28 July 2007

A Chef's Garden



Gardening is what is up these days. Matt, Cesar and I put a lot of hours and blisters into making a wonderful vegetable garden for us in the back yard of our lovely Colorado home. What a rewarding thing to do for people who enjoy nearly instant gratification for their hard work. Do a lot of hard works in the beginning and your efforts will be rewarded with ease of maintenance and lots of eats throughout the growing season.








The first scene pictured here is what we started with. Well, almost what we started with. This is in fact half way through the construction process. This layout was originally just a rock feature in the back yard, an extension of the pink rock you see below the Aspen trees. It is about late February or early March in Colorado. Matt, Cesar and I put a lot of back breaking work into moving all of the rock, tilling, de-rocking, tilling, fertilizing, tilling, composting, tilling, sanding and tilling. Do you notice a trend? Tilling good. As a rule in the growing season of Colorado, never put a plant in the ground till Mothers Day. Our first plants went in the ground a week before.


Here is where all of your hard work in the beginning pays off. This is Matt taming the OOC (Out Of Control) Pineapple Sage. This plant is a very healthy grower. From mother’s day till now, late July, that plant has grown from seedling to about two feet in diameter and a foot tall solid bush of beautiful leaves. In the foreground are the squash and zucchini plants. These have already yielded a dozen large beautiful fruits each. Under Matt’s back side is the pepper bed. Jalapeno, Habanero, Ancho, Red Chili Peppers, Hot Cherry Peppers and an Ichiban Eggplant for good measure. The bed of fallen tops to the right is a bed of onions, both red and yellow.


Pictured here is Matt looking over the tomato plants. Yes, looking over. These are already as tall as our fence and then some. These plants where hardy 4-6 inch tall plants purchased from a garden center around mothers day. We are growing Park’s Whoppers, Mr. Stripey’s, Grape, Husky Cherry, Roma, Yellow Globe and Yellow Cherry tomatoes. We are already harvesting Yellow Cherry, Red Grape and Yellow Globe tomatoes. And we have also taken our first eggplant!

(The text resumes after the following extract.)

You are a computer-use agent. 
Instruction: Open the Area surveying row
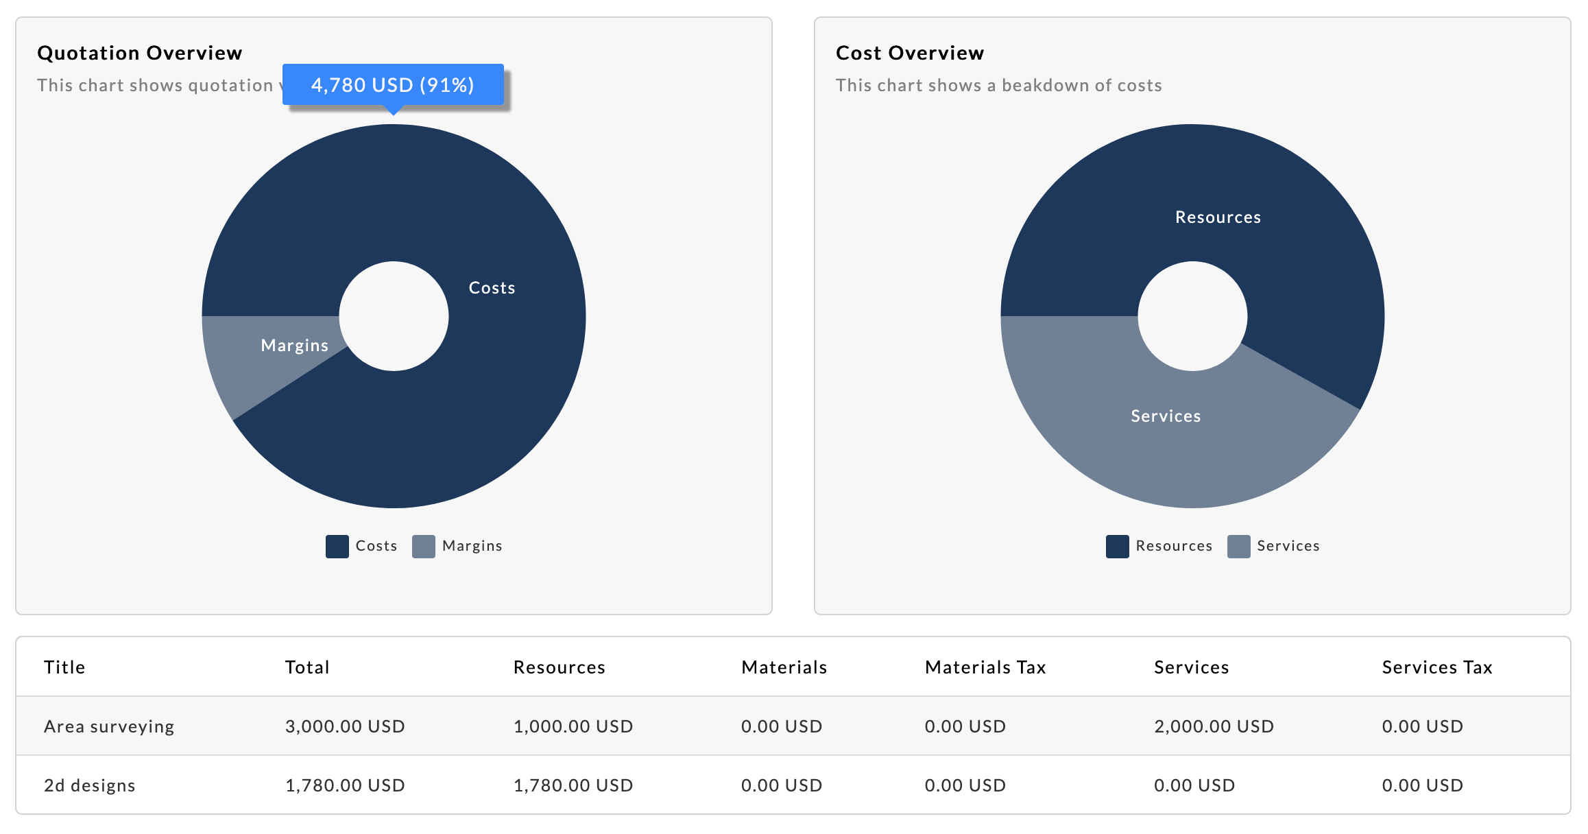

These are our OOC Yellow Squash and Zucchini plants. Both have given us close to a dozen fruits each! Some Zucchini have been as large as a man’s forearm. Well some men's forearms are bigger than others, but you get the idea.
In the basket’s pictured here is one days feast. Not including the two squash and two zucchini not pictured. And, that is not a bush that I am crushing below that strawberry box it is the pineapple sage! On this day Matt made a half a dozen zucchini bread loaves and muffins. Stored in the freezer well wrapped we will enjoy his baking for some time to come. Thanks Matt! And we always have the most wonderful bowl of home grown cherry tomatoes to snack on in the fridge. I see canning coming soon!











Last minute addition: Cesar found our first Tomato worm. Nasty bugger. She was about 4" long and as big around as my size 10 ring finger. There was already a few eggs on the leaves that fell to the ground upon picking the leaves. I will have to keep and eye out for it's evil offspring. If you get these guys in your garden eradicate it with vengance. They will come back next year. And this morning, more squash and zucchini, and lots of peppers!!! Hot peppers!!!


Posted by Picasa

1 comment:

Esteban Alexander Haagen-Garcia said...

WoW!!! The garden is spectacular! You know Fedex will do overnight shipping :) Keep it up.